> _WHAT THIS TASK INVOLVES_:
Leaving the pictures aside, transcribe only and exactly the lines from the one with "This screenshot has width=1456, height=833." through the end of the entries, both included.
------------------------------------------------
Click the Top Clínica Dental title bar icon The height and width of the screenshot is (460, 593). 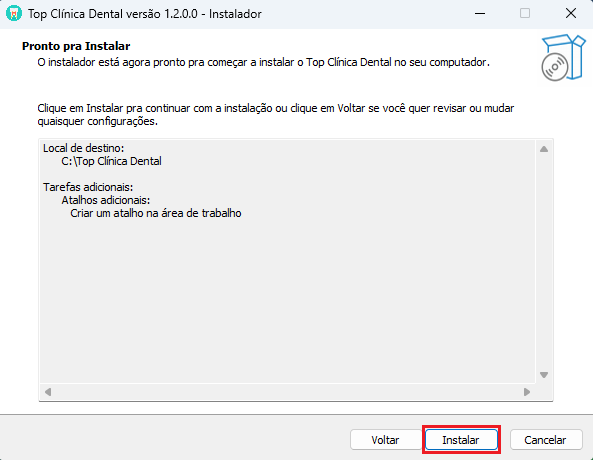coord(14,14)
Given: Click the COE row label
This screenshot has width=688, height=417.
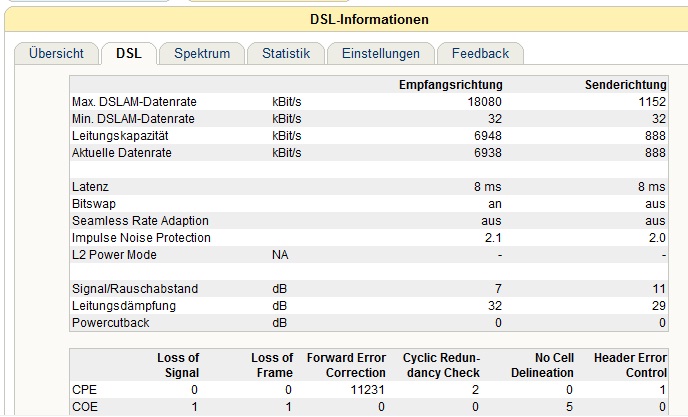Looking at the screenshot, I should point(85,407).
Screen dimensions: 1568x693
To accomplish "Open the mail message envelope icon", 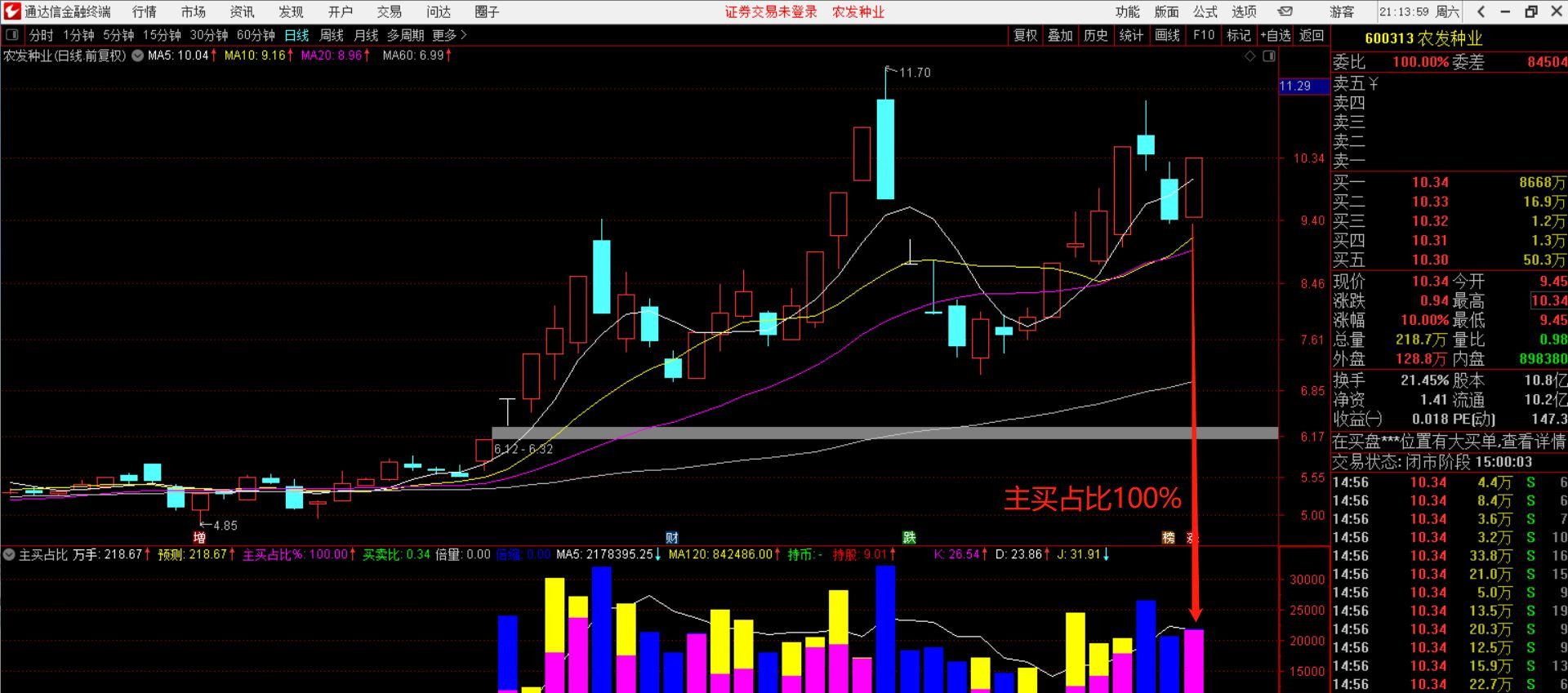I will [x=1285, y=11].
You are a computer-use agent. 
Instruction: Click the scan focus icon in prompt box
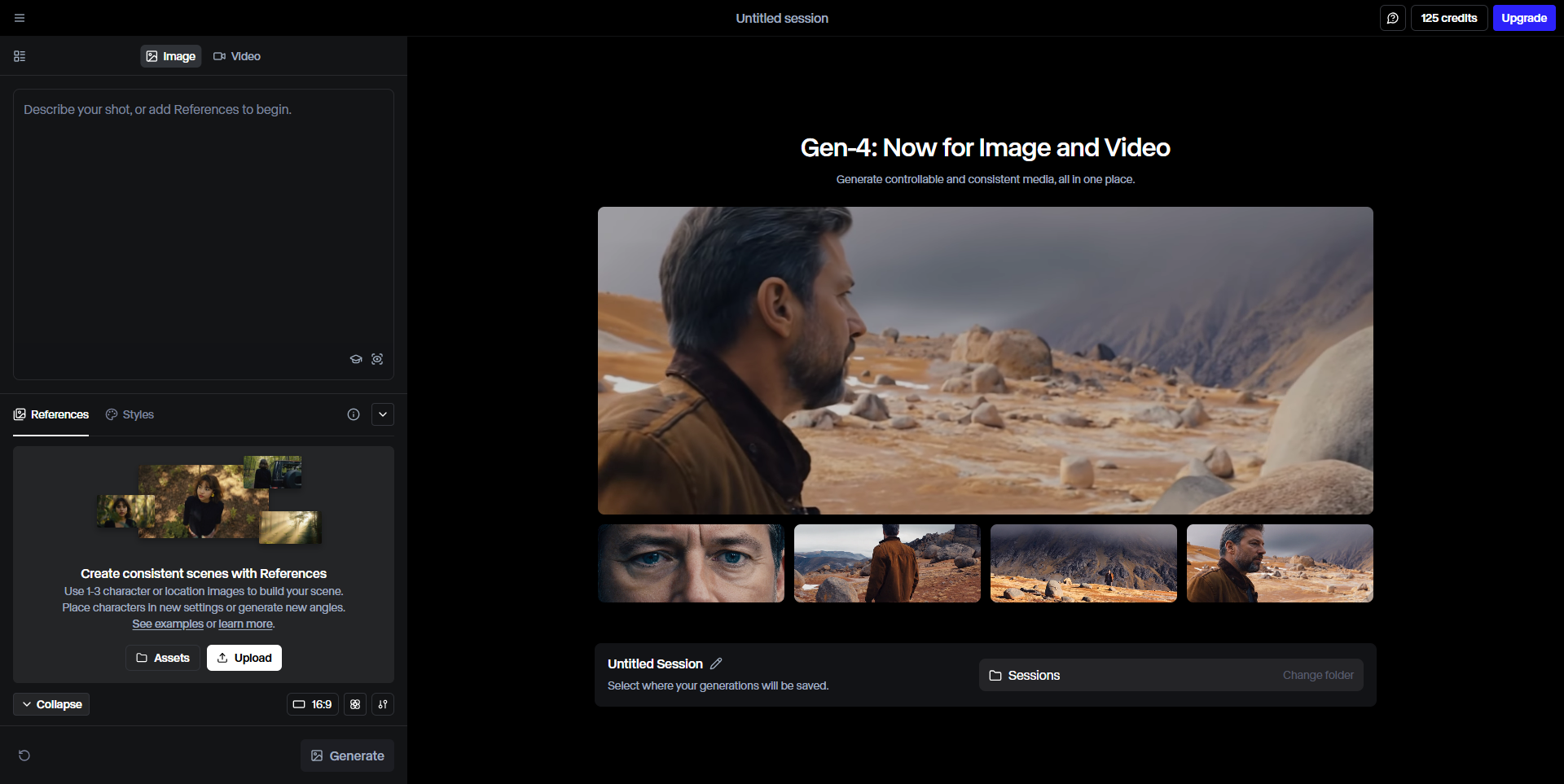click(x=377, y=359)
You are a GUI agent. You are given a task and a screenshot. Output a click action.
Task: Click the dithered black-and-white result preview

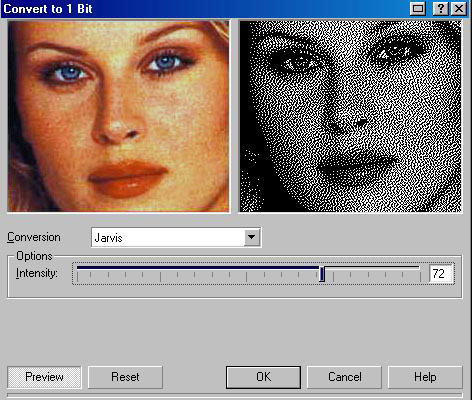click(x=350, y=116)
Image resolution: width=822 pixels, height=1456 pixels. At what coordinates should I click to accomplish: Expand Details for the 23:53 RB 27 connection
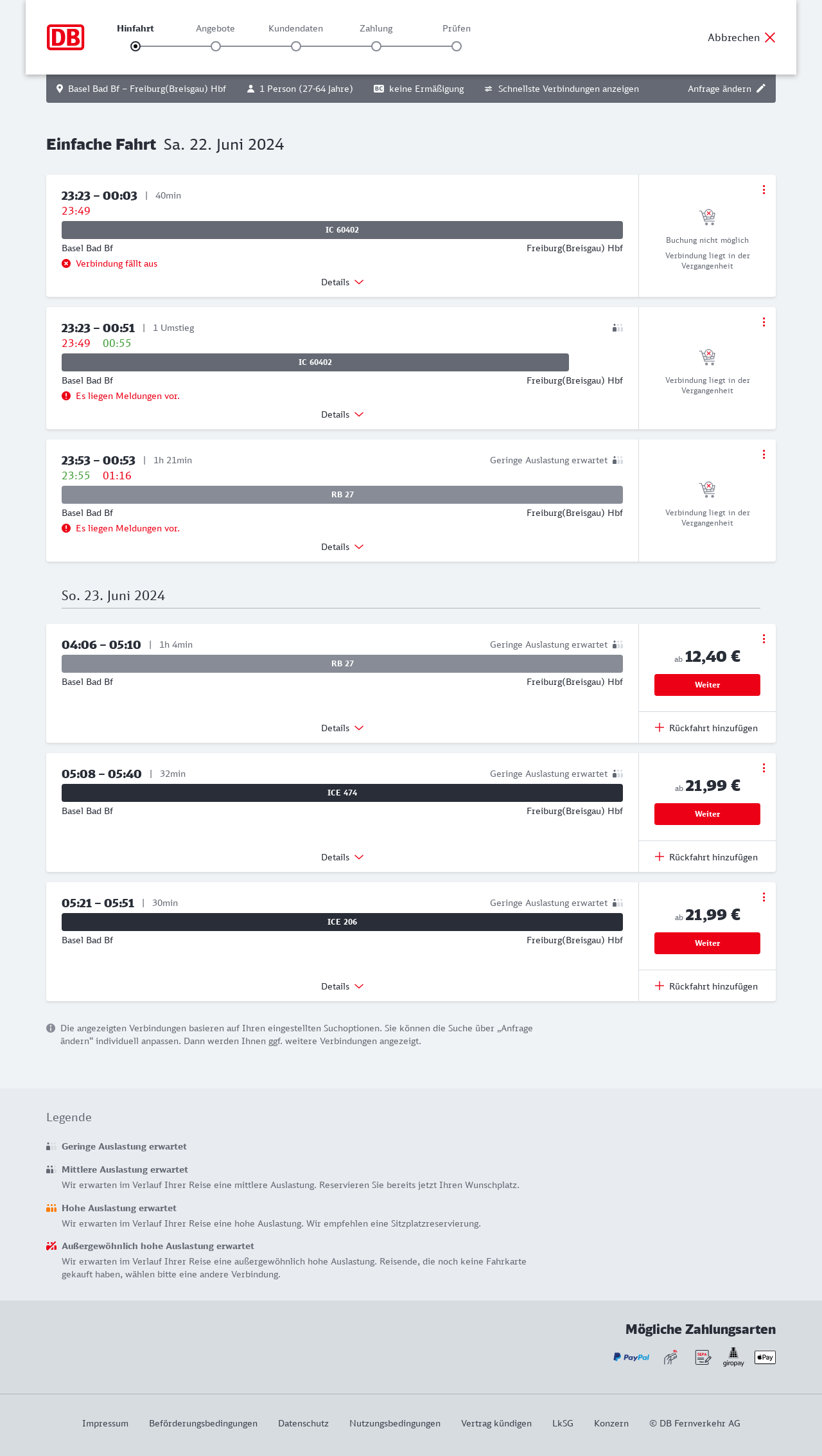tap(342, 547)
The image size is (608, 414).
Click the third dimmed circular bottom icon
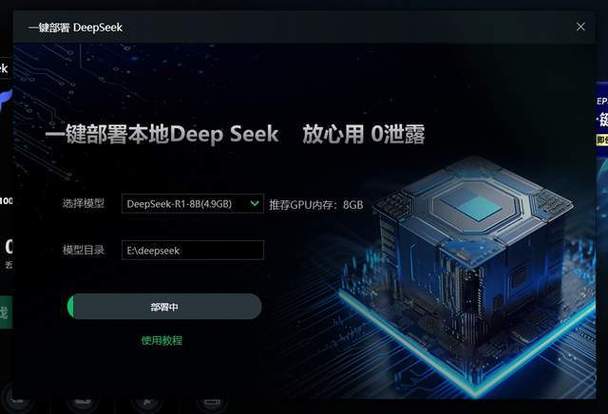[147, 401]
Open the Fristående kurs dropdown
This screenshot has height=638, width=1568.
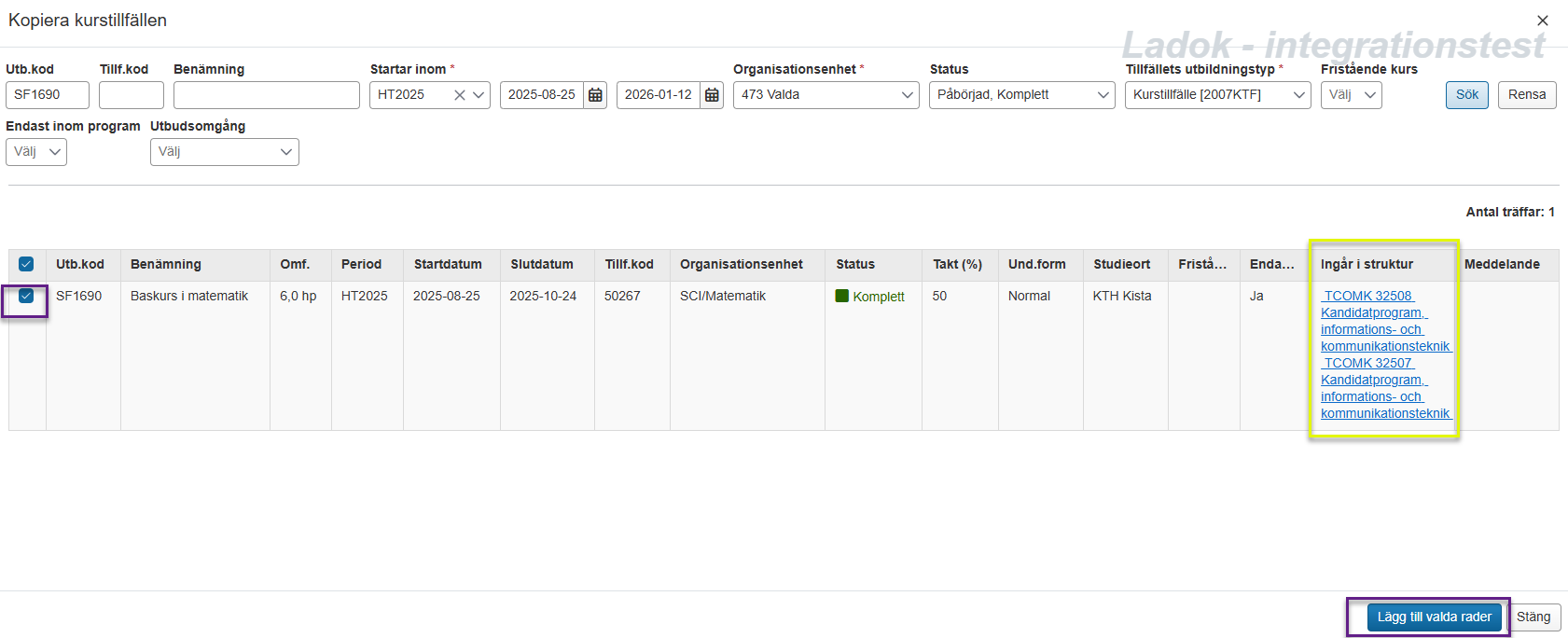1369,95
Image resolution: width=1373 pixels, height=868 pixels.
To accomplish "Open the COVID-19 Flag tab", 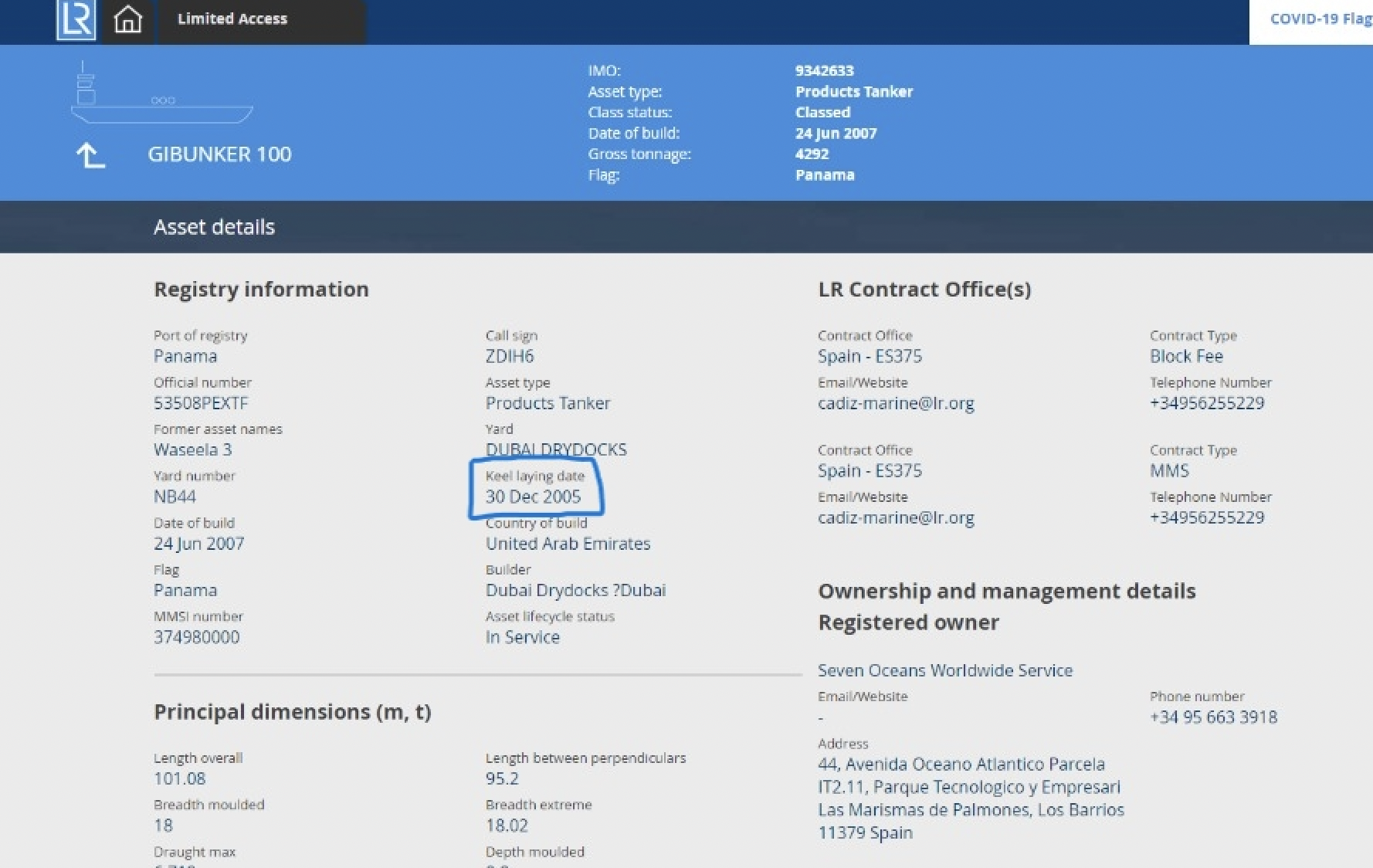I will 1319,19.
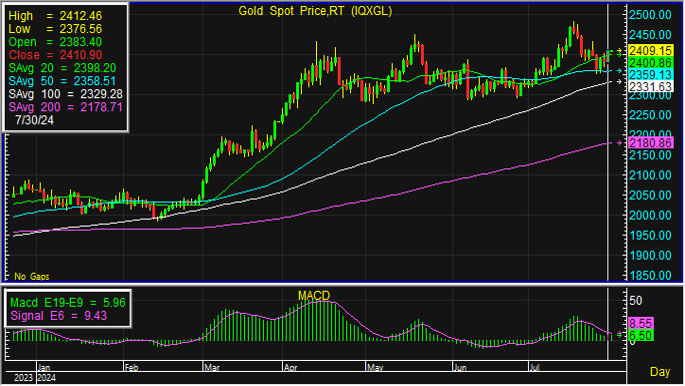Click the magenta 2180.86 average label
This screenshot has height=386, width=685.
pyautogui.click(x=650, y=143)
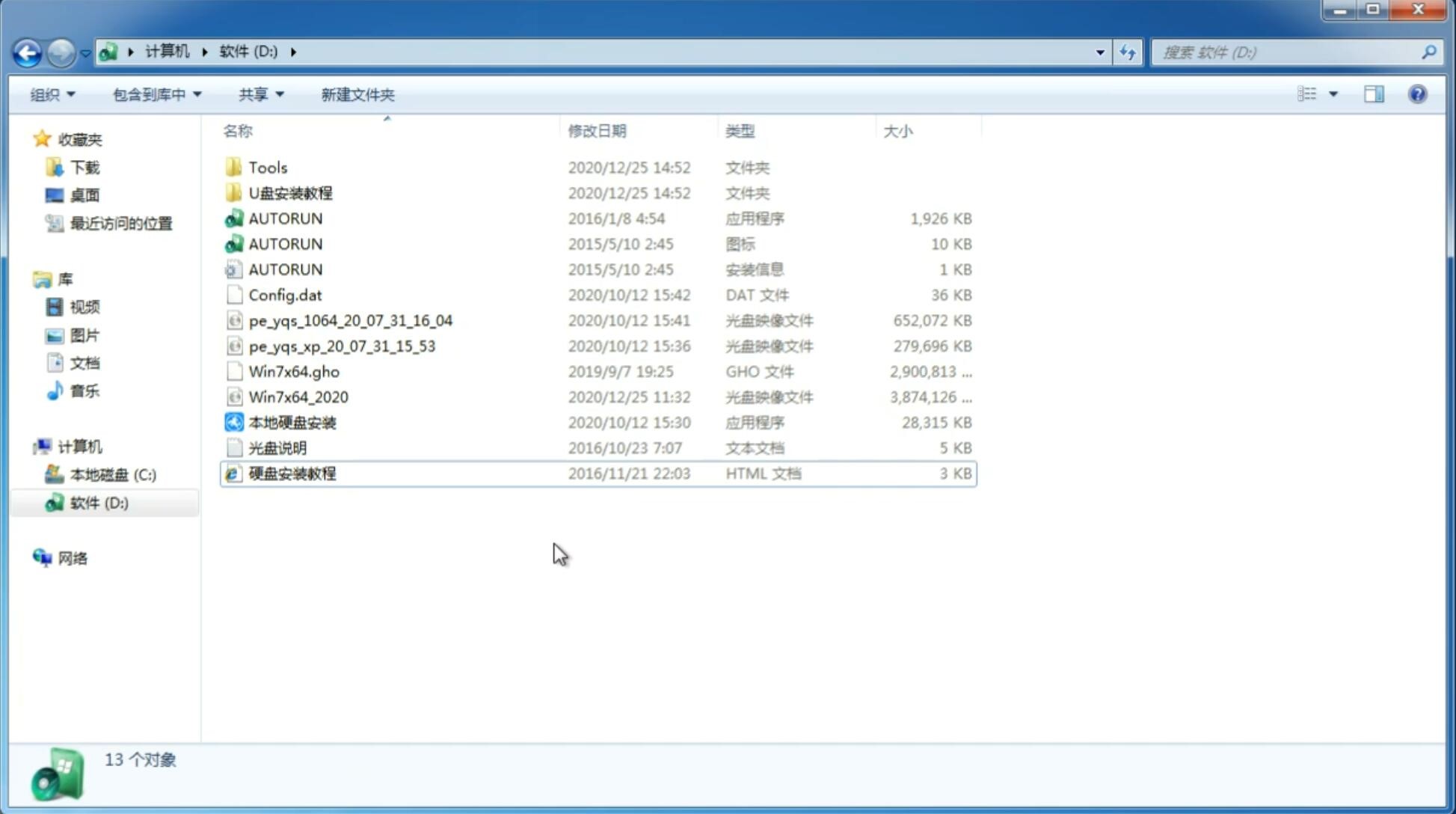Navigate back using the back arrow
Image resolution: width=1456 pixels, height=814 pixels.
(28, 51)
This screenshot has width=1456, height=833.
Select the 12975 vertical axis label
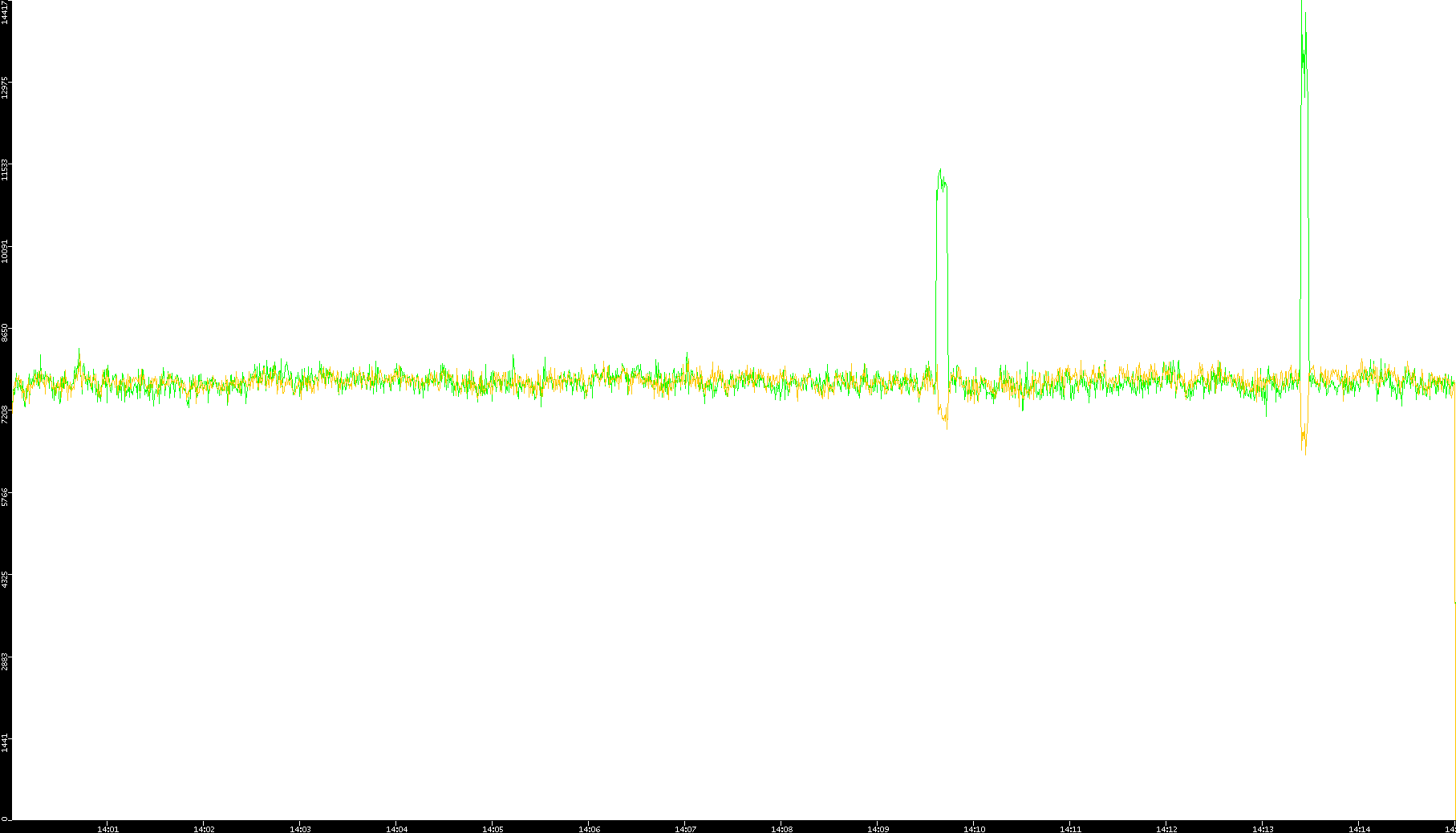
------------------------------------------------
> _ANSWER FOR THE TASK_:
This screenshot has width=1456, height=833.
Select the 12975 vertical axis label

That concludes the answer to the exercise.